Viruses will be inactivated very quickly by hydrochloric acid: it's nasty stuff!

Some viruses can actually invade white blood cells and kill them from the inside. HIV is the most famous example of a virus that does this very efficiently.

Can you recommend any documentaries or YouTube channels which you would recommend so that people can understand what researchers such as yourself are doing?

This page has some great resources. 'I contain multitudes' by Ed Yong is also highly recommended.

Is antibiotics being used by incompetent people to treat viruses a major problem, and if so, in what way would it be possible to spread the correct knowledge to stop it before more people potentially get hurt because of resistant bacteria?

It is definitely a problem! There have been some very successful campaigns to minimise inappropriate prescribing of antibiotics (e.g. in the case of a viral infection), for example this one so that is a positive development.

This is a super interesting AMA! My question is, how easily does antibiotic resistance spread between countries and around the world?

Quite easily, as humans travel the world, picking up and transporting resistant bacteria: it is quite well-documented that travel to Asia is associated with people becoming colonised by antibiotic-resistant bacteria. We also transport animals (cows, pigs etc) across borders and rivers also have a role in spreading resistant bacteria in the environment.

Why was my Microbiology class in college so damn hard?

Microbiology is quite hard: bacteria, fungi and viruses are very different from other life forms that you can observe without a microscope!

I was wondering about the lung microbiota. In the gut it is already common knowledge that there are many good bacteria. And there already exist gut bacteria to swallow. Would something like that be possible for the lung? Like inhale some typical good bacteria for the lung? Could this be an aproach to get the lung microbiota in a better balance or even help against resistant bacteria like make them weaker?
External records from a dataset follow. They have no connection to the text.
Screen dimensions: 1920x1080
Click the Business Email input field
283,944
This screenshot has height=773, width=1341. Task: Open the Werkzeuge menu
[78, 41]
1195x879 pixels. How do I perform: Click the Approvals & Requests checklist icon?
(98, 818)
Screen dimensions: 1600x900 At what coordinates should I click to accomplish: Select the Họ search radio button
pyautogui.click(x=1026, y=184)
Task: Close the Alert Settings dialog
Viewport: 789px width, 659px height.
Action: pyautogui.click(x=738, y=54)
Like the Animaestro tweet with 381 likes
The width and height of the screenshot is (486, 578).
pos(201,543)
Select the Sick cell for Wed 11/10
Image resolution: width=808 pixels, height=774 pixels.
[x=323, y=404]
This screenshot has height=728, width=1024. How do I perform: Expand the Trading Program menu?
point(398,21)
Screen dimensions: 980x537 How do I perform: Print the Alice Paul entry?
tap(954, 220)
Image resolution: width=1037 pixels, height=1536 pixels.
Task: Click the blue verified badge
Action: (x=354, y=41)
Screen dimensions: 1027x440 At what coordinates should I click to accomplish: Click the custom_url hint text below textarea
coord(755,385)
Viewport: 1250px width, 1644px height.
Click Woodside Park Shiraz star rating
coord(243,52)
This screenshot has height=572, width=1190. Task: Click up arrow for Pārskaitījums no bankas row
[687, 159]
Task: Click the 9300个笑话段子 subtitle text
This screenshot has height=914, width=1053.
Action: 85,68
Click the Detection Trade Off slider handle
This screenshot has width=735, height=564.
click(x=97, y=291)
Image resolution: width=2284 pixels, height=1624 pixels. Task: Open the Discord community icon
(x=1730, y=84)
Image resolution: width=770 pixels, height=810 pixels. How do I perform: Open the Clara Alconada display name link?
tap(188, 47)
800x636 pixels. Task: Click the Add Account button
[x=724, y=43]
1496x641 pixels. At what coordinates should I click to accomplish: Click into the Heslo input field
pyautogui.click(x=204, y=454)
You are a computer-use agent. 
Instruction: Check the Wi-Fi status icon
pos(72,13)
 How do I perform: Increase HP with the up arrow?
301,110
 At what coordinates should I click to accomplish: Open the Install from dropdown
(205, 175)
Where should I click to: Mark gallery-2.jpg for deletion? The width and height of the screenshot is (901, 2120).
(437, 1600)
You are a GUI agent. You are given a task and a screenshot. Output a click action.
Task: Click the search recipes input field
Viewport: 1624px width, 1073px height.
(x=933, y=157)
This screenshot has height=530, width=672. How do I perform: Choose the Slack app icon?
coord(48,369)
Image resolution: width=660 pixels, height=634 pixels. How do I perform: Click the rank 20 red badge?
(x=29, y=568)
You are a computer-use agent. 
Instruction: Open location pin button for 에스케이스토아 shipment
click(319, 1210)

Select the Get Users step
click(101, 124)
It is still a matter of debate whether the lung microbiota is a thing. In the gut there are trillions of bacteria that are closely packed together, while in the lungs the numbers of bacteria are much lower and spread out over an incredibly large surface (the surface area of your lungs is roughly the same as a tennis court). I don't think we need to actively change the composition of these bacteria in the lungs by inhaling them and, if the experience with probiotics in the gut is anything to go on, it is unlikely that bacteria that are artificially 'added' to the lungs will become members of the lung microbiome for long periods of time. They will likely be outcompeted by bacteria that are already there.

I’ve heard a little about resistant strains of fungus like C. Auris. How big of a concern are those and what’s in place to stop them currently? How might researchers approach creating new antifungals?

Fungi are actually overlooked a bit as important drug-resistant pathogens, which is weird as they cause many, difficult-to-treat infections. Because fungi are more closely related to us than bacteria are, it is more difficult to develop good antifungals that are not toxic to the human host. C. auris is a massive concern, particularly when there are outbreaks with this fungus in hospital among patients with weakened immune systems, as it has evolved resistance to multiple antifungal drugs.